WHAT TO DO:
1) Decide whether each statement below agrees with the Paul Henreid biography. For each, answer yes or no and quote the deciding words of the text exactly.
(a) Henreid was born in Vienna.
(b) Henreid's father died in April 1916.
(c) Henreid made his stage debut under the direction of Max Reinhardt.
2) Rewrite the stretch of the Paul Henreid biography from "Stage and film" through "assets were seized.", renaming "theatre" to "theater".
3) Answer these questions from the Paul Henreid biography:
(a) Which character did Henreid play in Casablanca?
(b) From which academy did Henreid graduate?
(c) In which decade did Henreid begin acting in German and Austrian films?

-- begin DOCUMENT EXTRACT --

Paul Henreid (January 10, 1908 – March 29, 1992) was an Austrian actor, director, producer, and writer. He is best remembered for two film roles; Victor Laszlo in Casablanca and Jerry Durrance in Now, Voyager, both released between 1942 and 1943.

Early life
Born Paul Georg Julius Hernreid in the city of Trieste, then part of the Austro-Hungarian Empire, Henreid was the son of Maria-Luise (Lendecke) and Karl Alphons Hernreid, a Viennese banker, born as Carl Hirsch, who had converted in 1904 from Judaism to Catholicism, due to anti-semitism. Henreid's father died in April 1916, and the family fortune had dwindled by the time he graduated from the exclusive Theresianische Akademie.

Stage and film careers
Henreid trained for the theatre in Vienna, over his family's objections, and debuted there on the stage under the direction of Max Reinhardt. He began his film career acting in German and Austrian films in the 1930s. During that period, he was strongly anti-Nazi, so much so that he was later designated an "official enemy of the Third Reich" and all his assets were seized.

-- end DOCUMENT EXTRACT --
-- begin SOURCE MATERIAL --

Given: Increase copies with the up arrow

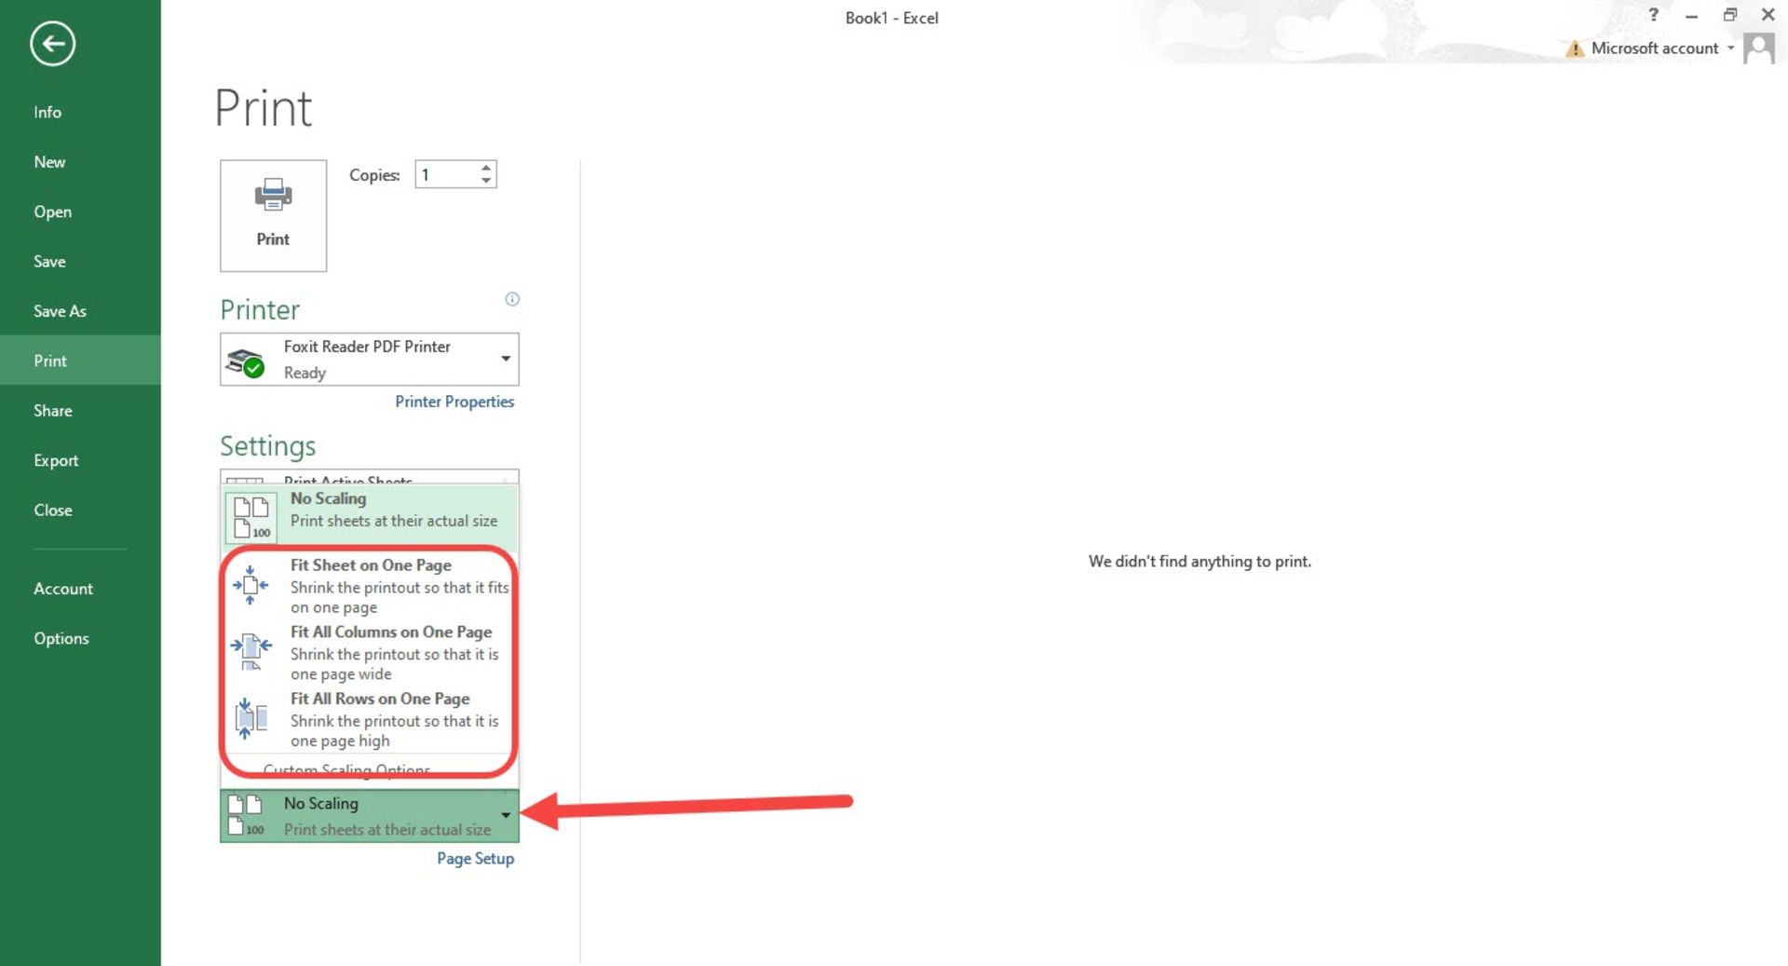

-- end SOURCE MATERIAL --

FINAL ANSWERS:
1)
(a) No: "Born Paul Georg Julius Hernreid in the city of Trieste"
(b) Yes: "Henreid's father died in April 1916"
(c) Yes: "debuted there on the stage under the direction of Max Reinhardt"

2)
Stage and film careers
Henreid trained for the theater in Vienna, over his family's objections, and debuted there on the stage under the direction of Max Reinhardt. He began his film career acting in German and Austrian films in the 1930s. During that period, he was strongly anti-Nazi, so much so that he was later designated an "official enemy of the Third Reich" and all his assets were seized.

3)
(a) Victor Laszlo
(b) The Theresianische Akademie
(c) The 1930s